Although stevia is best known as a sweetener, when stevia extracts are taken in very high doses they may reduce blood pressure, according to two large Chinese studies.
What Is the Scientific Evidence for Stevia?
Stevia is sold as a powder to be added to foods as needed for appropriate sweetening effects. It tastes slightly bitter if placed directly in the mouth. In liquids, though, this is generally not noticeable, and most people find the taste delightfully unique.
In the studies showing an effect on blood pressure, stevia was given as a standardized extract supplying 250-500 mg of stevioside 3 times daily (a dose considerably higher than any reasonable use of stevia as a sweetener).
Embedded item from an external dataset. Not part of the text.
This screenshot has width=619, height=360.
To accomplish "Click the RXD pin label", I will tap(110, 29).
The two studies described above in which use of very high dosages of a stevia extract led to reductions in blood pressure raise at least theoretical concerns about stevia's safety. In theory, the herb could excessively reduce blood pressure in some people. Furthermore, if stevia can reduce blood pressure, that means that it is, in some fashion, acting on the cardiovascular system.
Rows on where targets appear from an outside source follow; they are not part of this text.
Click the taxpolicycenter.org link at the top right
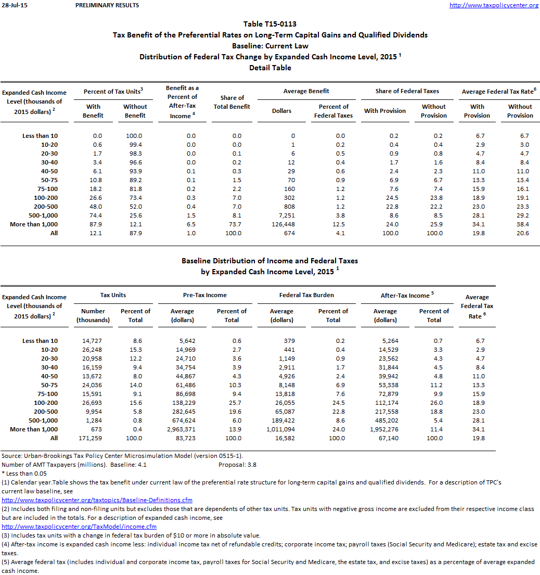tap(494, 5)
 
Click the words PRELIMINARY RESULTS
tap(107, 5)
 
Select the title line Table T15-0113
tap(270, 24)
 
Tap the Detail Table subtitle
tap(270, 68)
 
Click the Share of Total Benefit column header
tap(232, 102)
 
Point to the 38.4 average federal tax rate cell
tap(520, 224)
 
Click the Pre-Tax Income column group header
tap(205, 295)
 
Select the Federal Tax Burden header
tap(306, 295)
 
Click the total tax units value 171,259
tap(93, 438)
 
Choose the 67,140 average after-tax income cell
tap(385, 438)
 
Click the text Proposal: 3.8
tap(237, 465)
Since sugar substitutes are meant to be consumed in essentially unlimited quantities by a very wide variety of people, the highest levels of safety standards are appropriate, and unknown effects on the heart and blood circulation are potentially worrisome. This concern is somewhat mitigated by the fact that the daily dose of stevioside used in those studies was considerably higher than is likely to be consumed if whole stevia is used for sweetening purposes. Reassurance also comes from the study that found no effect with a dose of 15 mg/kg per day.
Safety in young children, pregnant or nursing women, or those with severe liver or kidney disease has not been conclusively established. Because of the concerns raised in the previous paragraph, individuals with cardiovascular disease should use high doses of stevia extracts only under physician supervision.